It seemed, until his scientific curiosity was aroused by the seeming, that he wrote with his heart's blood. After the curiosity awoke, the heart's blood was only highly-coloured water.

"Look here. I can't stand it any longer. I'm a brute and I know it, and I know you'll think so. The fact is I've fallen in love with your Harry, and I simply can't bear it seeing her every day almost and knowing she's yours and not mine" (there the analytic demon pricked up its ears and the scratching of the pen ceased). "I have fought against this," the letter went on after a long pause. "You don't know how I've fought, but it's stronger than I am. I love her—impossibly, unbearably—the only right and honourable thing to do is to go away, and I'm going. My only hope is that she'll never know.

"Your old friend."

As he scrawled the signatory hieroglyphic, his only hope was that she would know it, and that the knowledge would leaven, with tenderly pitying thoughts of him, the heroic figure, her happiness with Tom, the commonplace.

He addressed and stamped the envelope; but he did not close it.

"I might want to put in another word or two," he said to himself. And even then in his inmost heart he hardly knew that he was going to her. He knew it when he was driving towards Chenies Street, and then he told himself that he was going to bid her good-bye—for ever.

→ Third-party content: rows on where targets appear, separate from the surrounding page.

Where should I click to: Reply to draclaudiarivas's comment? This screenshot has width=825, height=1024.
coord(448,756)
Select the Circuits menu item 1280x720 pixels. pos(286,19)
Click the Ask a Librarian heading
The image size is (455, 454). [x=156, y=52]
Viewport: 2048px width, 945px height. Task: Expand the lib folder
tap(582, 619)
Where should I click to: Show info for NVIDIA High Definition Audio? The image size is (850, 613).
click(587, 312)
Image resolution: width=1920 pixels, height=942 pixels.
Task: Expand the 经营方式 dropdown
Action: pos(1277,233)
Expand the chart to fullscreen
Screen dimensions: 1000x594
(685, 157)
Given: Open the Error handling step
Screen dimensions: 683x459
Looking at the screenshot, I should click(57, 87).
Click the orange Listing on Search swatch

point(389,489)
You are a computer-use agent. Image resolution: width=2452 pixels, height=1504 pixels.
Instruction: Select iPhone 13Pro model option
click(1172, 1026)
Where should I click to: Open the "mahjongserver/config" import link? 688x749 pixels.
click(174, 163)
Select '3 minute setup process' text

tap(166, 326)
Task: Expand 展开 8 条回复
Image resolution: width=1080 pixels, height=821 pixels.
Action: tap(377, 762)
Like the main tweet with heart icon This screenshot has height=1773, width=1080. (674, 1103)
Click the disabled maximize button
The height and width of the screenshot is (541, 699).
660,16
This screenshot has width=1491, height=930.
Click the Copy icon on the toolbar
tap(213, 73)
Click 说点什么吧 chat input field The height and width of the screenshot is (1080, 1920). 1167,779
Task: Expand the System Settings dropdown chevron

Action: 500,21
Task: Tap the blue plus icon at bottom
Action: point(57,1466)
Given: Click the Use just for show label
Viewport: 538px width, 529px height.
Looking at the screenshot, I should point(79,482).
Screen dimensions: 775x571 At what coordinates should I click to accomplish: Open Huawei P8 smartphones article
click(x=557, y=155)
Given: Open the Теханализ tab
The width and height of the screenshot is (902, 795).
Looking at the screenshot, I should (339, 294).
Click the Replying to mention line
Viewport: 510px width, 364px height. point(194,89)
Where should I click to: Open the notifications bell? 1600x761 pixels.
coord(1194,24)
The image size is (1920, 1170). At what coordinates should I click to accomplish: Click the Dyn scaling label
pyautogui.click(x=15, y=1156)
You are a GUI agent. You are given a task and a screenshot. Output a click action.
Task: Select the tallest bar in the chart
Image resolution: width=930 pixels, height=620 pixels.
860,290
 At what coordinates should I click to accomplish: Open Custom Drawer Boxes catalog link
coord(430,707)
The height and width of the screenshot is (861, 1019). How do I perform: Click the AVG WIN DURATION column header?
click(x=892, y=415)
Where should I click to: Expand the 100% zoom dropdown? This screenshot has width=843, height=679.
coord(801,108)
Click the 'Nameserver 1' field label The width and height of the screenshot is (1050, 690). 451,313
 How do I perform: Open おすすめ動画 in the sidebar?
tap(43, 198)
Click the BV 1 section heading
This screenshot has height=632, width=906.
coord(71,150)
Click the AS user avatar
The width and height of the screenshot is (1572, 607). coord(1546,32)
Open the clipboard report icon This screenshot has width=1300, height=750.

Angel and devil were so busy shifting the curtain to and fro that he could not see any scene clearly.

He came into her presence pale with his resolution to be noble, to leave her for ever to happiness—and Tom. It was difficult though, even at that supreme moment, to look at her and to couple those two ideas.

"I've come to say good-bye," he said.

"Good-bye?" the dismay in her eyes seemed to make that unsealed letter leap in his side pocket.

"Yes—I'm going—circumstances I can't help—I'm going away for a long time."